### [EXTRAIT À LIRE]
· · · · · · ·
4Saint-Aulaire effectue ses premiers mois de stage au Quai d’Orsay ce qui lui permet d’en découvrir les coulisses. Une étape de quelques mois le conduit à la Résidence générale de Tunis, avant de partir pour Santiago du Chili. Faute d’appuis parlementaires, il est en effet conscient que « le plus court chemin de l’avancement passait pour [lui] par les antipodes » (Saint-Aulaire 1953 :46). Il passe ainsi cinq années au Chili, puis, à la suite de son mariage, découvre Rio, où il exerce comme chargé d’affaire, jusqu’en 1901. Pour des raisons familiales, il manifeste néanmoins le désir de se rapprocher de l’Europe. Il souhaite retourner en Tunisie, mais c’est au Maroc qu’il est nommé. À l’occasion de son départ pour Tanger, il fait la rencontre de Théophile Delcassé, alors ministre des Affaires étrangères. Le négociateur de Fachoda le fascine, puisqu’il le qualifie de « plus grand homme d’État de la IIIe République » (Saint-Aulaire 1953 : 51) et insiste sur la noblesse de l’idéal du ministre, « la grandeur française envers et malgré presque tous » (Saint-Aulaire 1953 : 52).

À la découverte des enjeux diplomatiques internationaux

5Ces sept années marocaines familiarisent Saint-Aulaire avec la question des rivalités entre puissances européennes. Si Paris a conclu un accord avec Rome, il remarque qu’« avec la légation d’Angleterre, nous vivions sur le pied de la plus amicale hostilité […]. Nous échangions des coups dans l’ombre aussi cordialement que des balles de tennis en pleine lumière » (Saint-Aulaire 1953 : 71). Or, Delcassé se montre favorable à un rapprochement avec la Grande-Bretagne. La mission du comte de Saint-Aulaire au Maroc est alors d’assurer la solidité de la position de la France, notamment par le biais de l’emprunt, souhaité par le sultan et accordé en mai 1904. Pendant la crise de Tanger, face à la pression de l’Allemagne, Delcassé prône l’intransigeance : il doit démissionner le 6 juin 1905. Cette démission forcée révolte les Britanniques, mais aussi le comte de Saint-Aulaire, qui rencontre Delcassé quelques jours plus tard et écrit :

Sous le coup d’un inique ostracisme et d’ignobles outrages dans une presse au service de l’ennemi, il me parut supérieur à lui-même tel que je l’avais connu à la tête de notre Diplomatie (Saint-Aulaire 1953 : 156).
· · · · · · ·
### [DONNÉES EXTRAITES]
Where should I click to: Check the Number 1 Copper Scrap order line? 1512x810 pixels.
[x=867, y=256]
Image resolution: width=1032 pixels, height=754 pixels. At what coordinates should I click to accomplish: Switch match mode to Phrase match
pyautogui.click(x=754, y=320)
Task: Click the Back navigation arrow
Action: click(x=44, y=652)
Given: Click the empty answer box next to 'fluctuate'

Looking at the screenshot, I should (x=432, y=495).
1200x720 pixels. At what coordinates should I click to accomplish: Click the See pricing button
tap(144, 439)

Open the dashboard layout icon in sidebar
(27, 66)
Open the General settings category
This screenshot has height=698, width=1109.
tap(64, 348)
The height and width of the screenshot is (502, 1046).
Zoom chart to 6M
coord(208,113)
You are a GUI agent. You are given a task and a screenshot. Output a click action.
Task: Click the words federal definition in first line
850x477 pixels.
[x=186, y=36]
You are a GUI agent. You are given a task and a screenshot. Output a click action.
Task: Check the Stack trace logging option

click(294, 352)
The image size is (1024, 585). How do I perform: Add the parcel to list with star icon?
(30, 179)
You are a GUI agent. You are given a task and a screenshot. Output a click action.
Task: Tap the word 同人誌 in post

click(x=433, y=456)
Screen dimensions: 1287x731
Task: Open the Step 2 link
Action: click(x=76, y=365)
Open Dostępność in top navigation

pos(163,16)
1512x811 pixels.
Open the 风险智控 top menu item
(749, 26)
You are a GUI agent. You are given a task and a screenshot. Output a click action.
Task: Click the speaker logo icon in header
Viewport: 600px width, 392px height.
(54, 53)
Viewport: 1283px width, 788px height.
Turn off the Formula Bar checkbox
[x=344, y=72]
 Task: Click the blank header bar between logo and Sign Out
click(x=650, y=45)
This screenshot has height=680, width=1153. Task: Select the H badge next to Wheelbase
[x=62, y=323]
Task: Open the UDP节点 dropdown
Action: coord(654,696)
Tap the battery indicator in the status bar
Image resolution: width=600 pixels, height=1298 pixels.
· · · · · · ·
### [CONSIGNE]
Quels numéros de page l'extrait cite-t-il dans ses renvois à Saint-Aulaire 1953 ? Donnez-les tous. On peut se passer des items.

### [RÉPONSE]
46, 51, 52, 71, 156